**Source document**

-- BEGIN --

Implement a function `bounded_all_above_10000` that releases the **value** of **$c$ queries** in a sequence of queries whose value is above 10000 (where $c$ is an analyst-provided parameter limiting the number of returned results). Your function should have a **total privacy cost** bounded by its parameter $\epsilon$.

In [38]:
def bounded_all_above_10000(query_results, c, epsilon):
    def index_above_10000(query_results, epsilon):
        T_hat = 10000 + np.random.laplace(loc=0, scale=2/epsilon)
        for idx, q in enumerate(query_results):
            nu_i = np.random.laplace(loc=0, scale=4/epsilon)
            if q + nu_i >= T_hat:
                return idx
        return None
    idxs = []
    pos = 0
    epsilon_i = epsilon / c
    while pos < len(query_results) and len(idxs) < c:
        next_idx = index_above_10000(query_results[pos:], epsilon_i)
        if next_idx == None:
            return [query_results[i] for i in idxs]
        pos = next_idx + pos
        idxs.append(pos)
        pos += 1
    return [query_results[i] for i in idxs]

queries = list(adult['Marital Status'].value_counts())
print(f"bounded_all_above_10000 #1: {bounded_all_above_10000(queries, 3, 100)}")
print(f"bounded_all_above_10000 #2: {bounded_all_above_10000(queries, 3, 1)}")
print(f"bounded_all_above_10000 #3: {bounded_all_above_10000(queries, 3, .01)}")

bounded_all_above_10000 #1: [14976, 10683]
bounded_all_above_10000 #2: [14976, 10683]
bounded_all_above_10000 #3: [14976]


In [39]:
# TEST CASE

results = [bounded_all_above_10000(queries, 2, 1.0)]
results_1 = [r[0] for r in results]
results_2 = [r[1] for r in results]

assert np.mean(results_1) > 14900
assert np.mean(results_1) < 15000
assert np.mean(results_2) > 10600
assert np.mean(results_2) < 10700

## Question 6 (5 points)

In 2-3 sentences, argue informally that your implementation of `bounded_all_above_10000` has privacy cost bounded by $\epsilon$.

*Respuesta*: Cada invocación para encontrar una query que cumple con el threshold se utiliza `epsilon / c` como se buscan `c` queries que cumplan con el threshold, por composición secuencial se utiliza a lo más `epsilon` (es a lo más ya que podrían haber menos de `c` queries que lo cumplan).

## Question 7 (15 points)

Implement a function `mean_age` that computes the mean age of participants in the `adult_data` dataset. Your function should have a **total** privacy cost of $\epsilon$. It should work as follows:

1. Compute an *upper* clipping parameter based on the data
2. Clip the data using the clipping parameter
3. Use `laplace_mech` to release a differentially private mean of the clipped data

*Hint*: Use the sparse vector technique (`above_threshold`) to compute the clipping parameter. Consider using a sequence of queries that looks like `df.clip(lower=b, upper=0).sum() - df.clip(lower=b+1, upper=0).sum()`.

*Hint*: Be careful of sensitivities and set the scale of the noise accordingly!

In [40]:
bs = list(range(0, 200, 10))

-- END --

**Exercises to complete**
1. Recast the notebook paragraph that begins "Implement a function `bounded_all_above_10000`" as a short bulleted list that keeps its main facts.
2. Please extend the differential privacy notebook beyond its final line, `bs = list(range(0, 200, 10))`.
The data here comes from a separate source, unrelated to the notebook.

**Data shown**
-- BEGIN --

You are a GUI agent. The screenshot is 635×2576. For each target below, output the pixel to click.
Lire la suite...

-- END --

**Response list**
1.
- Write a function named `bounded_all_above_10000`.
- It releases the value of $c$ queries, taken from a sequence of queries, whose value is above 10000.
- $c$ is a parameter supplied by the analyst that limits the number of returned results.
- The function's total privacy cost must be bounded by its parameter $\epsilon$.

2.
df = adult['Age']

def mean_age(epsilon):
    def create_query(b):
        return lambda df: df.clip(lower=0, upper=b).sum() - df.clip(lower=0, upper=b + 1).sum()
    def above_threshold(queries, df, T, epsilon):
        T_hat = T + np.random.laplace(loc=0, scale=2/epsilon)
        for idx, q in enumerate(queries):
            nu_i = np.random.laplace(loc=0, scale=4/epsilon)
            if q(df) + nu_i >= T_hat:
                return idx
        return None
    queries_age = [create_query(b) for b in bs]
    epsilon_svt = epsilon / 3
    final_b = bs[above_threshold(queries_age, df, 0, epsilon_svt)]

    epsilon_sum = epsilon / 3
    epsilon_count = epsilon / 3

    noisy_sum = laplace_mech(df.clip(lower=0, upper=final_b).sum(), final_b, epsilon_sum)
    noisy_count = laplace_mech(len(df), 1, epsilon_count)
    return noisy_sum / noisy_count

for epsilon in [0.001, 0.01, 0.1, 0.5, 1, 10]:
    print(f"epsilon: {epsilon}, mean age: {mean_age(epsilon)}")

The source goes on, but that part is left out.